The ContinuousWeighted transform adapts values from the driver domain to a range divided into regions, where the distribution within each region is trapezoidal. The ContinuousWeighted transform was implemented not with any particular application in mind, but rather to satisfy a functional role for build-it-yourself distributions when none of the boilerplate transforms will do the job.

The range of values output by ContinuousWeighted.convert() is controlled by two parameters implemented as Java fields: minRange and maxRange. These have the restriction that minRange < maxRange.

Each ContinuousWeighted instance internally maintains a ContinuousDistribution instance whose succession of items is supplied either by the package consumer or the end user. The first item's left field is zero; each following item's left field equals its predecessor's right field, and the final item's right field is unity. The origin and goal fields for all items may not be negative. There is no requirement for any item's origin to equal its predecessor's goal, although a check for this should probably be an option.

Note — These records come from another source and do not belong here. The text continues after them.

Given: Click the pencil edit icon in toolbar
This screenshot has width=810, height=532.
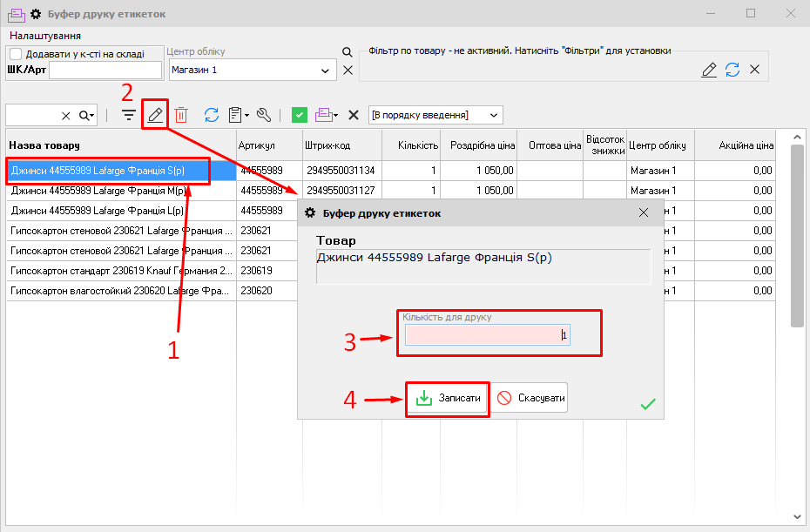Looking at the screenshot, I should pyautogui.click(x=155, y=115).
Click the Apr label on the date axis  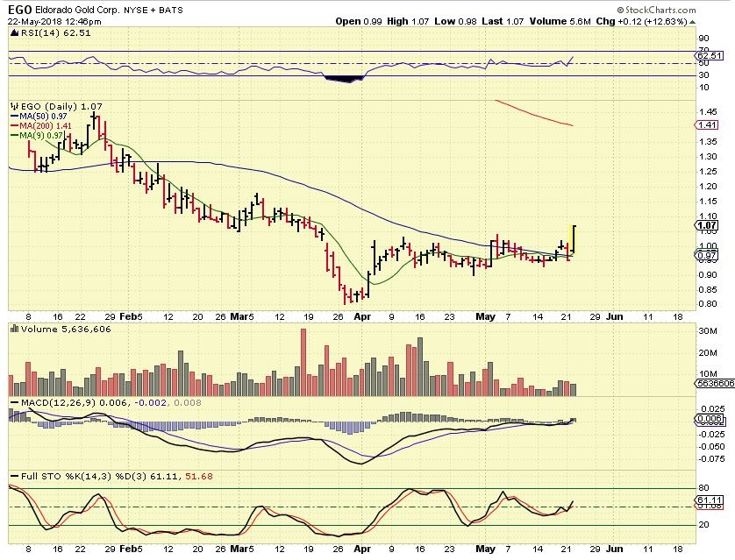point(362,317)
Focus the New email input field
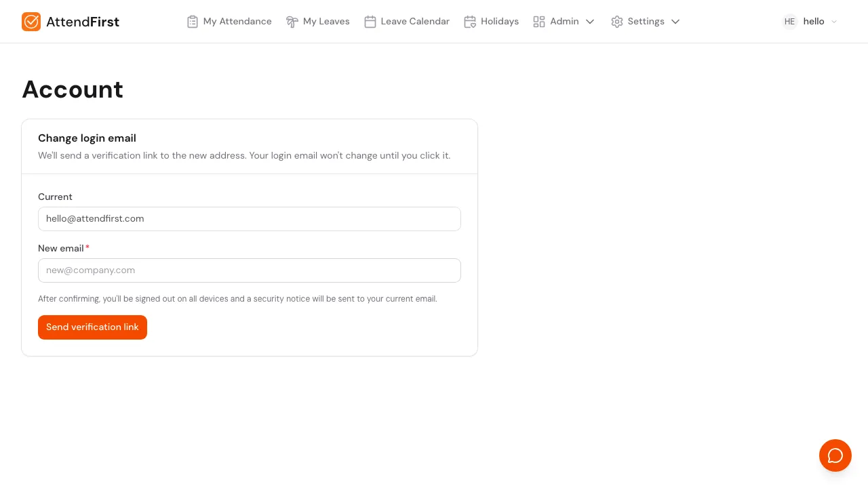The height and width of the screenshot is (488, 868). tap(250, 270)
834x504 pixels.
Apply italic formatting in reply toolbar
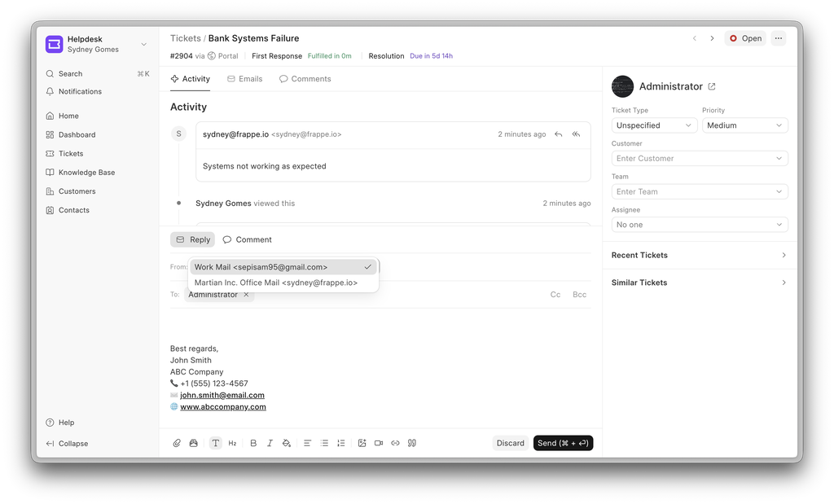click(x=270, y=443)
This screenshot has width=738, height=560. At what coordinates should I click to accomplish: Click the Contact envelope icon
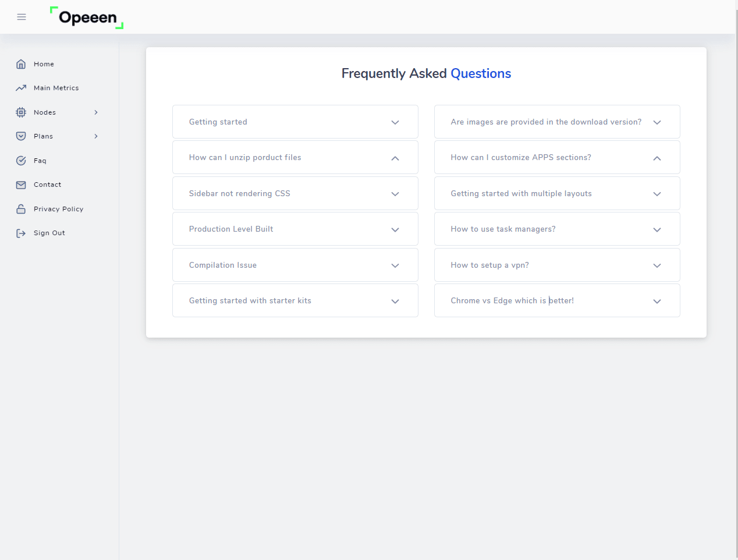(x=21, y=185)
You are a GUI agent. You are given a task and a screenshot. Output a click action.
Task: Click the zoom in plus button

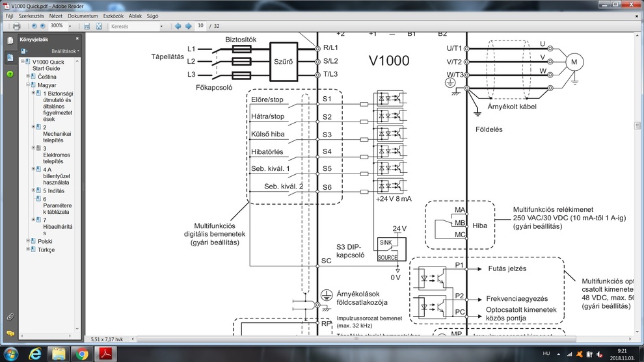coord(43,26)
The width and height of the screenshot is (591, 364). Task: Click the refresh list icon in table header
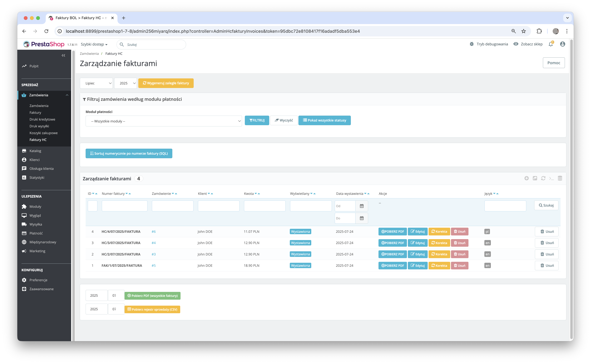tap(543, 178)
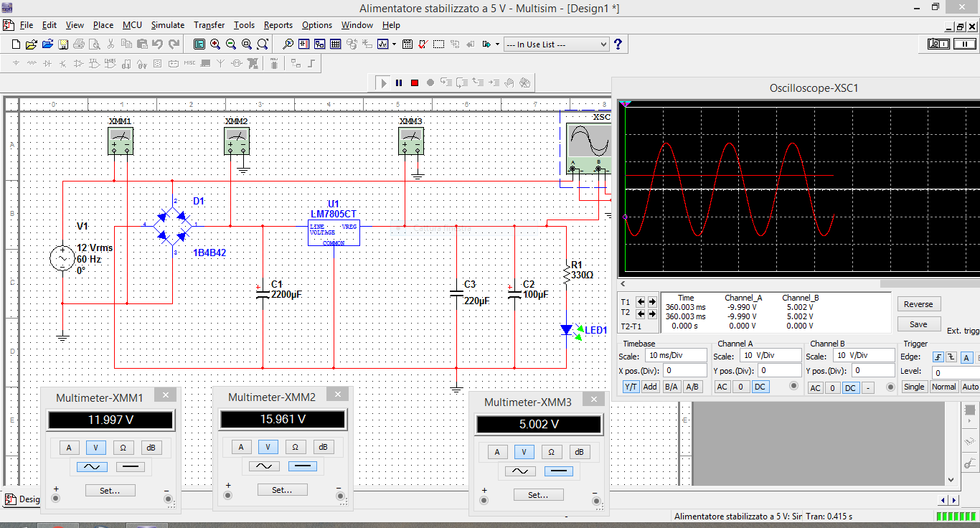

The convert() method maps a value x in the driver domain from zero to unity into a value v in the application-range from minRange to maxRange in two steps. The first step uses ContinuousDistribution.quantile() to recast the driver value x into an intermediate value z, also between zero and unity. The second step applies the linear interpolation formula:

v = (maxRange-minRange)*z + minRange.

Profile

Figure 1 illustrates the influence which ContinuousWeighted.convert() exerts over driver sequences. This panel was created using the same driver sources used for ContinuousUniform, which earlier panel provides a basis for comparison. The distribution was specified using the text string:

2. 1. 3.; 1. 0. 0.; 1. 2. 2.; 1. 1. 1.;

This distribution was chosen to illustrate the features of the ContinuousWeighted transform which is able to do things like specify discontinuities between distribution items and to carve zones of exclusion out of the sample range. These are things the boilerplate transforms never do. I have not imagined any application which would actually call for doing these things, but that is no reason to disallow them.

The text above resolves into four items:

  1. An item 2 units wide (left is 0.0 and right is 0.4) with an origin of 1 and a goal of 3.
  2. An item 1 unit wide (left is 0.4 and right is 0.6) with an origin of 0 and a goal of 0.
  3. An item 1 units wide (left is 0.6 and right is 0.8) with an origin of 2 and a goal of 2.
  4. An item 1 units wide (left is 0.8 and right is 1.0) with an origin of 1 and a goal of 1.

Notice that range units are arbitrary and that ContinuousWeighted.setWeights() takes responsibility for calculating left and right fields so that the succession of items appropriately partitions the range from zero to unity. Also, the decimal points in the text were optional.


Figure 1: Panel of ContinuousWeighted output from three different Driver sources. Each row of graphs provides a time-series graph of samples (left) and a histogram analyzed from the same samples (right). The first row of graphs was generated using the standard random number generator. The second row was generated using the balanced-bit generator. The third row was generated using an ascending sequence of driver values, equally spaced from zero to unity.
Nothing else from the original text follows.